___ Document segment
# REMOTE TUNING



## THX0849 (Sep 24, 2019)

Hello everyone, just wanted to share my experience with tuning and a remote tune I got from @SkizeR. I installed a 3 way front setup by Audio Frog using the GS 60-25-10 for drivers in November of 2019. In the time between then and now I’ve tried tuning it myself, equipment (amps and dsp) changes of all types and even combos of both. I am currently running a Helix V Eight and mono amp. With the assistance of another member from the forum I even had a basic tune in it that sounded “ok but I always thought it needed more or was missing something.
______
___ Dataset extract
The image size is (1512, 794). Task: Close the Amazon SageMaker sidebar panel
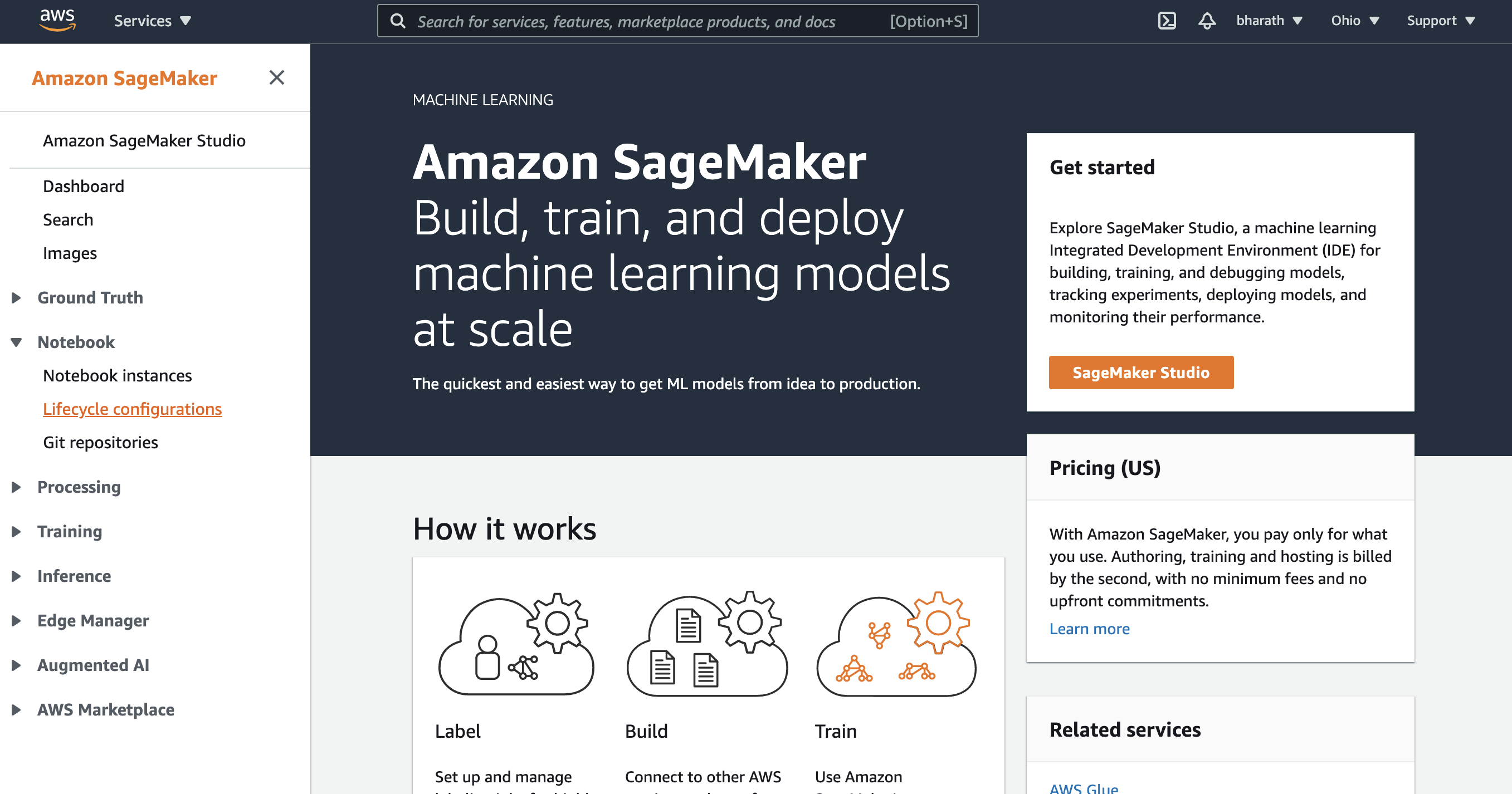pyautogui.click(x=277, y=77)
______
[Written exercise 1]
Decide whether each statement agrees with the forum post about remote tuning, answering yes or no and quoting the deciding words from the post: (a) The front setup the writer installed is a 3 way setup by Audio Frog. (b) The writer now runs a Helix V Eight together with a mono amp. (c) The writer never attempted to tune the system without help.
[Written exercise 2]
Carry the forum post about remote tuning further, picking up right after its last sentence.

[Task response 1]
(a) Yes: "I installed a 3 way front setup by Audio Frog"
(b) Yes: "I am currently running a Helix V Eight and mono amp."
(c) No: "I’ve tried tuning it myself"

[Task response 2]
Now let me say that I have never had the opportunity of sitting in a SQ car of any sort and really didn’t have a point of reference as to what I should be looking (listening) for. I tried unsuccessfully to tune it using REW and my mic in the past (before Helix) a few times. None sounded “right” and to be brutally honest I really didn’t apply myself to figure out REW properly and spend the time to go through the process as I now understand it. I always hoped to find a local tuner to tune my car but unbelievably in Miami, FL I haven’t found a single one and the one shop I took my car to from right at the beginning did a “tune” on my car that was boosting the sub and that’s it! No setting of timing, no crossover setting (beyond what I had already set before bringing it in) and no EQ. Frustration and disappointment had set in and a little bit of disillusionment from wanting a good system after all I had spent and done. I even considered taking a drive to St Pete to visit Dean and Fernando for them to tune it but I was never able to get them to respond to set it up.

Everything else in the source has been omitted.